◆ THE INPUT
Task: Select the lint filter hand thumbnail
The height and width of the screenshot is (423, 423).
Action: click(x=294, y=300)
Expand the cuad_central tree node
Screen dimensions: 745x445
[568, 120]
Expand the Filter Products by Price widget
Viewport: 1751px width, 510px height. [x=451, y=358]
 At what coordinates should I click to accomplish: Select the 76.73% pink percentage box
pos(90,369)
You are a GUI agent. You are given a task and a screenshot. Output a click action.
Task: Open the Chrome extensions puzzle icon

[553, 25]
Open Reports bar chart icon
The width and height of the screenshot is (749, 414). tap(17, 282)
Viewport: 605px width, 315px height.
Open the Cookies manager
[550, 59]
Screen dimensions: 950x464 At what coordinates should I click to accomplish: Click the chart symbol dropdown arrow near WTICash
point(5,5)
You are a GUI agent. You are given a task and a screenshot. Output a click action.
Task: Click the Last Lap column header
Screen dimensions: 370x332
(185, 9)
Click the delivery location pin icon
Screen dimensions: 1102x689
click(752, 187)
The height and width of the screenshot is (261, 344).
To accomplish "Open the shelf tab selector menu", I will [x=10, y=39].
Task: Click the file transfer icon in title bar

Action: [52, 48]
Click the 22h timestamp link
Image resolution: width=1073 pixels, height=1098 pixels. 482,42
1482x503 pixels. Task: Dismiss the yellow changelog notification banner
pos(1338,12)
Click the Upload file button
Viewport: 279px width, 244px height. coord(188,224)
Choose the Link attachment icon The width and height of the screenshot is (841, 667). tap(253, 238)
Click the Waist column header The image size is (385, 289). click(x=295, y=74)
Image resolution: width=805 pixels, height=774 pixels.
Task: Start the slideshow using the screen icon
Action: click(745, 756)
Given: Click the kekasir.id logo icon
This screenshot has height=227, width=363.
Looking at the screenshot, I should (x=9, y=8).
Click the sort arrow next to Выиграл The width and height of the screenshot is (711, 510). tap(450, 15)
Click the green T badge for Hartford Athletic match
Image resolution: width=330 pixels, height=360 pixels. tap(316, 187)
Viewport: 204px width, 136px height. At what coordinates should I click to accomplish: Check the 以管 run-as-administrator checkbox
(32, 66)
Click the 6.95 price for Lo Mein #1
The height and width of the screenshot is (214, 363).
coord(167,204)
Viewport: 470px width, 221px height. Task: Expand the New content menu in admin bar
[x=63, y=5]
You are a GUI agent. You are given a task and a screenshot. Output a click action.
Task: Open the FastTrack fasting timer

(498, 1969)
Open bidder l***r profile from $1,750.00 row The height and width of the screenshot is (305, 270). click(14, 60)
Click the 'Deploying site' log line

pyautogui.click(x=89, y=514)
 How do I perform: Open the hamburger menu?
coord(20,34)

◆ EXERCISE DESCRIPTION
All lines from the one containing "Click the Upload file button" down to the final line above are to be restated word for word; leave out the rest.

◆ ANSWER SECTION
Click the Upload file button
Viewport: 279px width, 244px height. coord(188,224)
Choose the Link attachment icon The width and height of the screenshot is (841, 667). tap(253, 238)
Click the Waist column header The image size is (385, 289). click(x=295, y=74)
Image resolution: width=805 pixels, height=774 pixels.
Task: Start the slideshow using the screen icon
Action: click(745, 756)
Given: Click the kekasir.id logo icon
This screenshot has height=227, width=363.
Looking at the screenshot, I should (x=9, y=8).
Click the sort arrow next to Выиграл The width and height of the screenshot is (711, 510). tap(450, 15)
Click the green T badge for Hartford Athletic match
Image resolution: width=330 pixels, height=360 pixels. tap(316, 187)
Viewport: 204px width, 136px height. At what coordinates should I click to accomplish: Check the 以管 run-as-administrator checkbox
(32, 66)
Click the 6.95 price for Lo Mein #1
The height and width of the screenshot is (214, 363).
coord(167,204)
Viewport: 470px width, 221px height. Task: Expand the New content menu in admin bar
[x=63, y=5]
You are a GUI agent. You are given a task and a screenshot. Output a click action.
Task: Open the FastTrack fasting timer

(498, 1969)
Open bidder l***r profile from $1,750.00 row The height and width of the screenshot is (305, 270). click(14, 60)
Click the 'Deploying site' log line

pyautogui.click(x=89, y=514)
 How do I perform: Open the hamburger menu?
coord(20,34)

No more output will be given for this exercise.